# What the exercise asks:
Replace "Given:" with "Instruction:" in the items from the line with "Screen dimensions: 235x241" to the line with "Looking at the screenshot, I should coord(142,107).", and leave every other word unchanged. Give only those lines, and leave the pictures out.

Pointing data for screenshots:

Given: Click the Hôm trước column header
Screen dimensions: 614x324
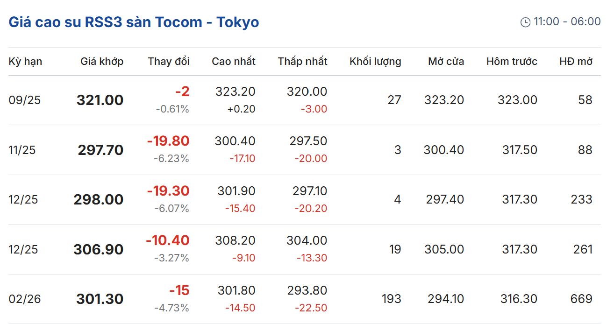Looking at the screenshot, I should 512,61.
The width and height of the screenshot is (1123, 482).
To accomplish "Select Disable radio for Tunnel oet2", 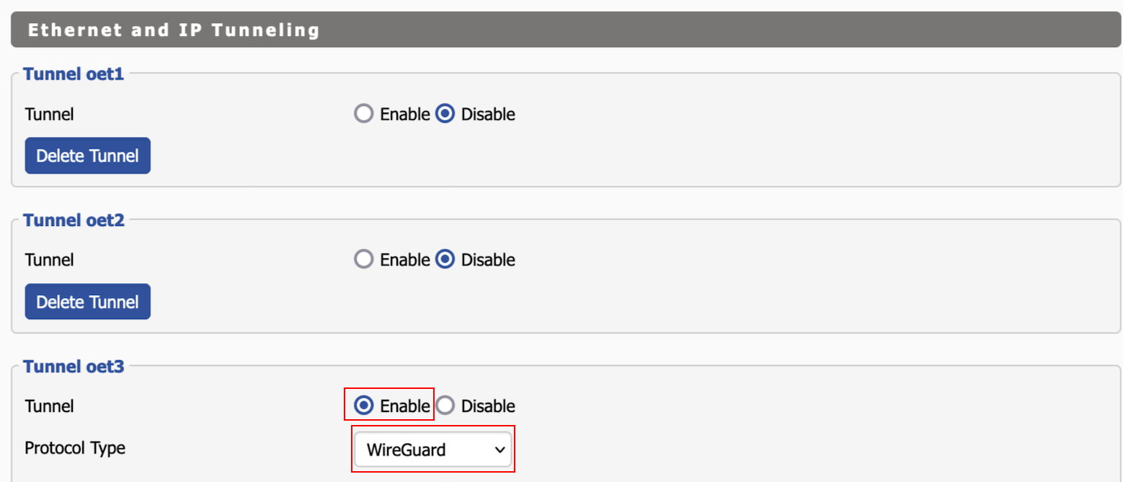I will pyautogui.click(x=445, y=260).
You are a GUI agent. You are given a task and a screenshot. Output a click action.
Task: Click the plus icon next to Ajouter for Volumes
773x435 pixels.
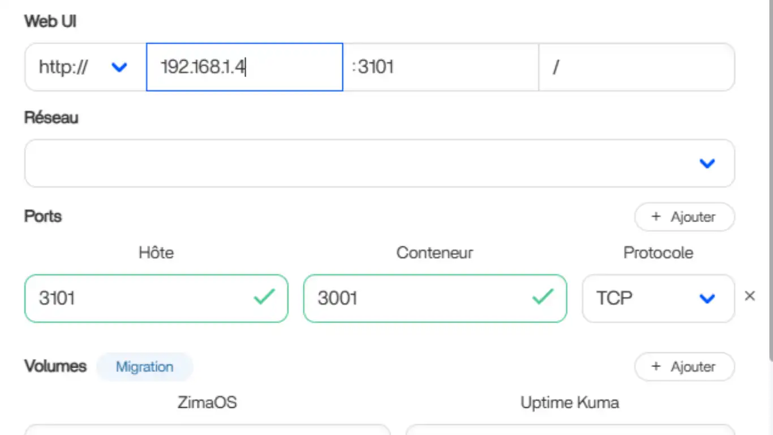[655, 366]
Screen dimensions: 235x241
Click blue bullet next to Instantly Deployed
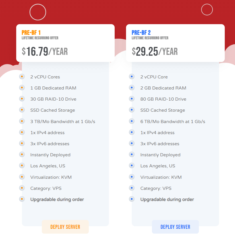[x=132, y=155]
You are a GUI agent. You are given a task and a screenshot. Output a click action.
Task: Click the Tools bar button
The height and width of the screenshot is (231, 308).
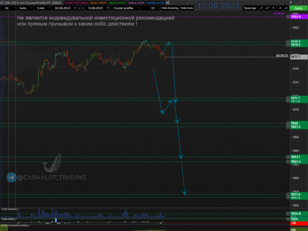[250, 8]
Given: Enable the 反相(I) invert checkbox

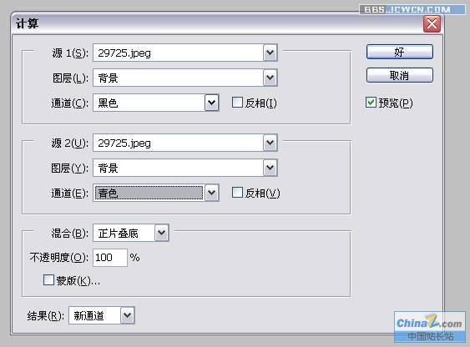Looking at the screenshot, I should 237,103.
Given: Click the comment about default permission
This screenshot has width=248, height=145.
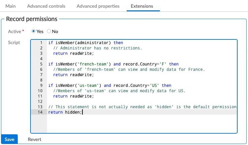Looking at the screenshot, I should coord(142,107).
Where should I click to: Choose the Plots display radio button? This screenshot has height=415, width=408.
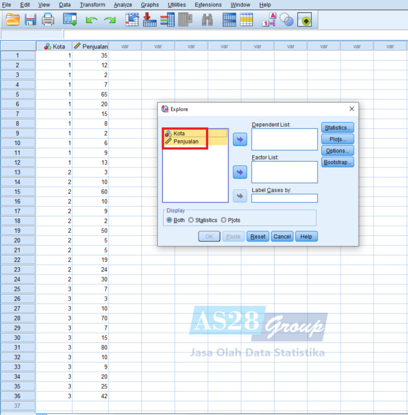pyautogui.click(x=224, y=220)
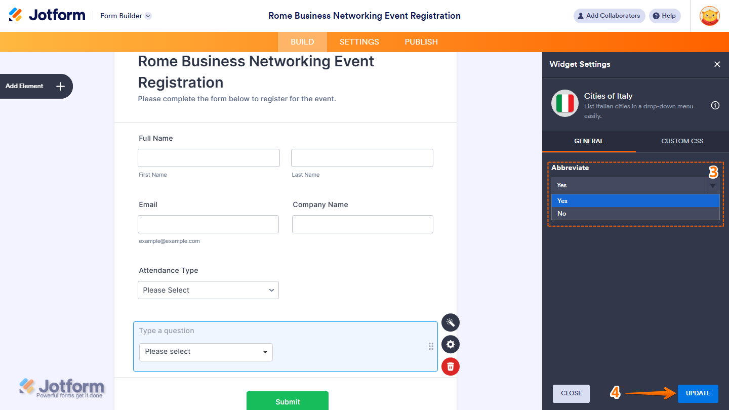729x410 pixels.
Task: Delete the selected field with trash icon
Action: (x=451, y=366)
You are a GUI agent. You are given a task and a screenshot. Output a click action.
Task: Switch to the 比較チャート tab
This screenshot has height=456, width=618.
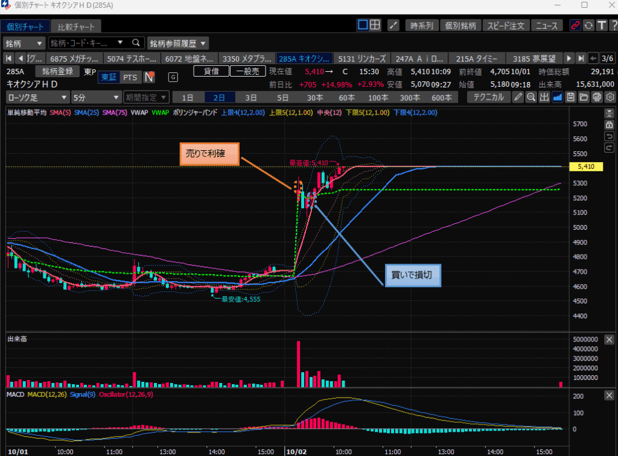coord(75,27)

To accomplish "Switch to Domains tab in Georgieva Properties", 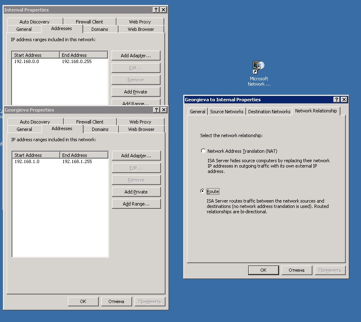I will click(100, 129).
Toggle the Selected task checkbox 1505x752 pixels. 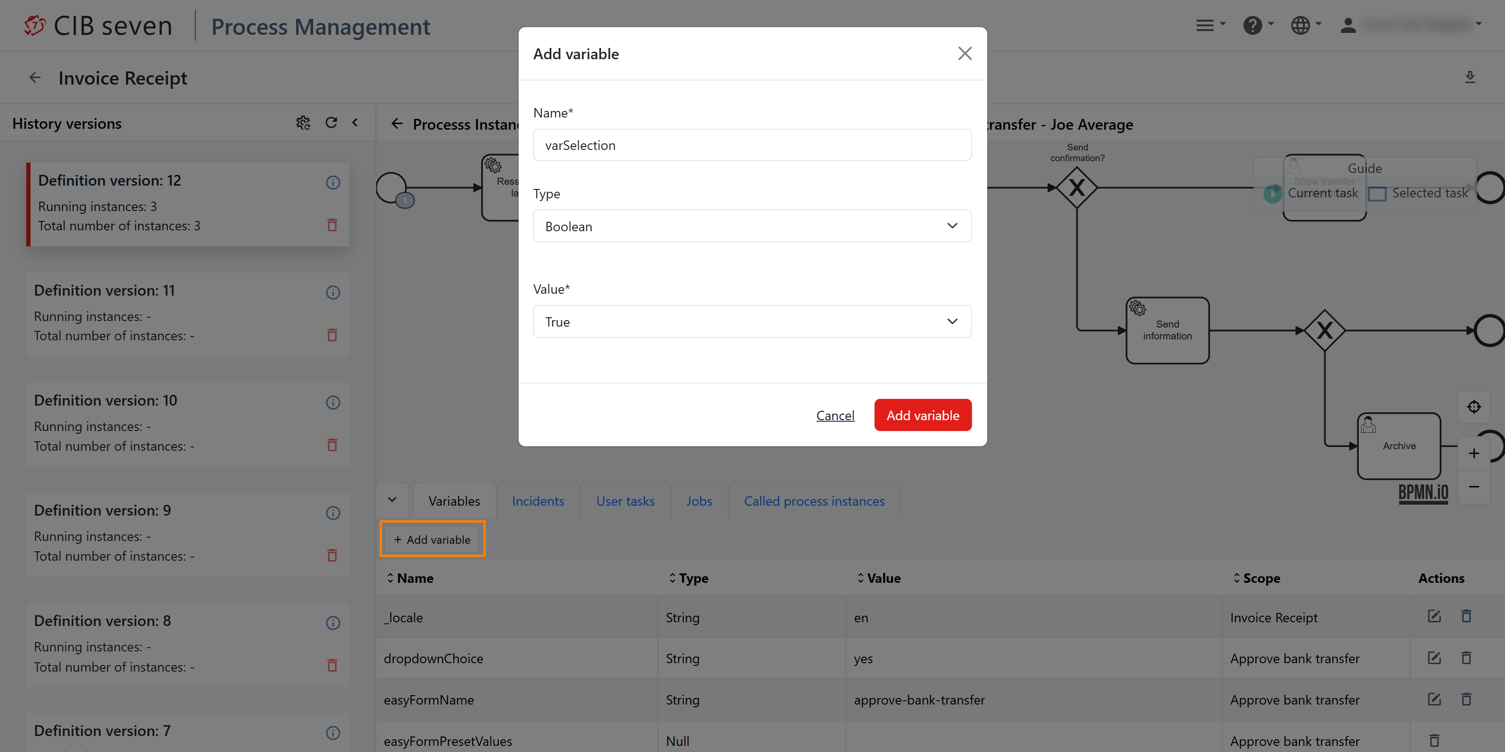pyautogui.click(x=1377, y=193)
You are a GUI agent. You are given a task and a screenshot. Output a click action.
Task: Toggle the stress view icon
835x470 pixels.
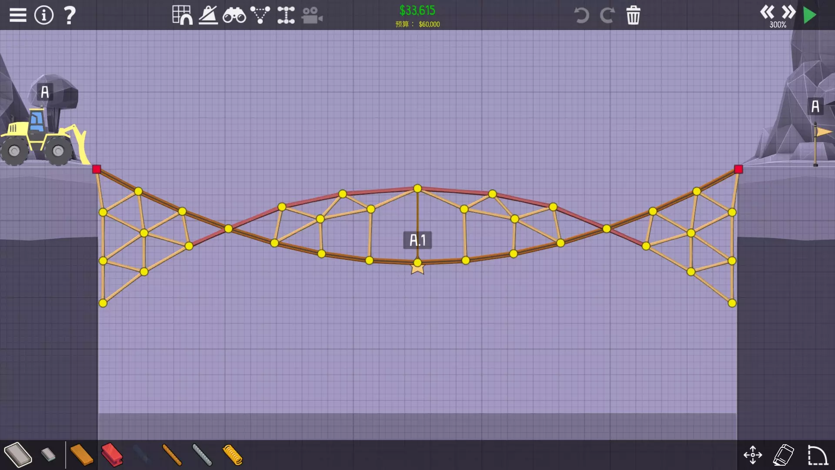208,15
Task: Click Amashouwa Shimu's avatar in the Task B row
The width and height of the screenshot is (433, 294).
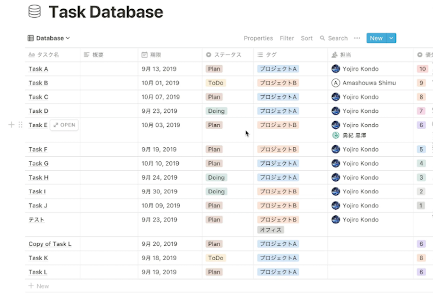Action: pos(335,83)
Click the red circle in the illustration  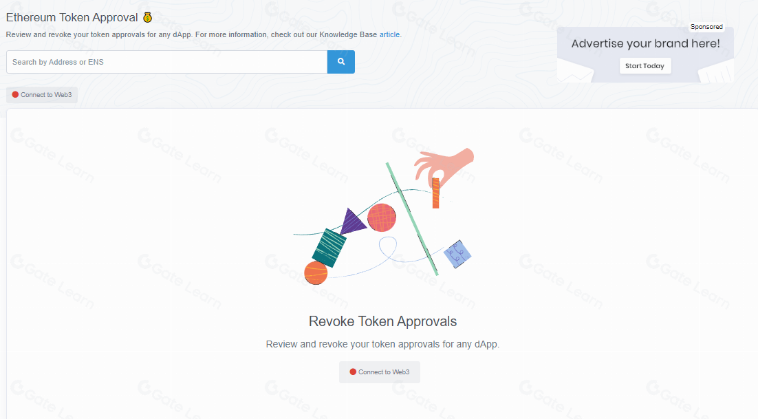coord(382,217)
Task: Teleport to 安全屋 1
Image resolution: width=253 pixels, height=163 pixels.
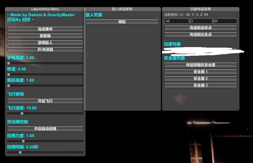Action: coord(200,72)
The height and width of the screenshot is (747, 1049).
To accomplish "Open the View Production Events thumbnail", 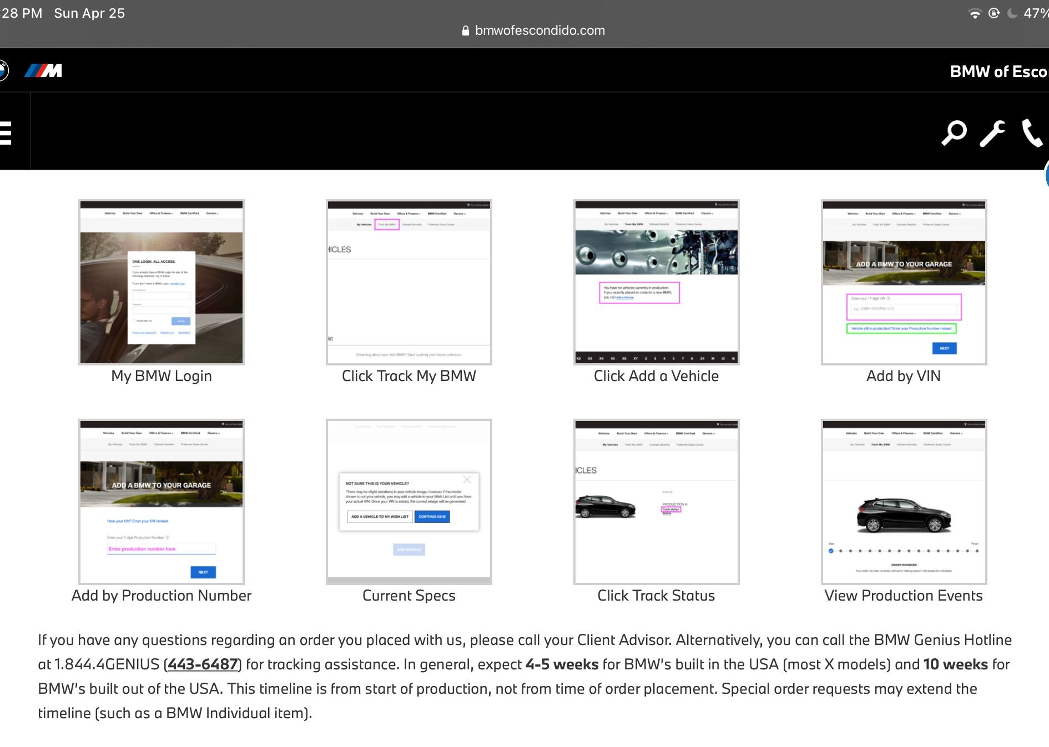I will pos(904,502).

# Output of the task:
Screen dimensions: 235x241
Click blue bullet next to Instantly Deployed
[x=132, y=155]
You are a GUI agent. You are given a task and a screenshot. Output a click action.
Task: Click the Tools bar button
The height and width of the screenshot is (231, 308).
[250, 8]
Instruction: Enable the 反相(I) invert checkbox

Looking at the screenshot, I should 237,103.
Instruction: Click the comment about default permission
This screenshot has width=248, height=145.
Looking at the screenshot, I should coord(142,107).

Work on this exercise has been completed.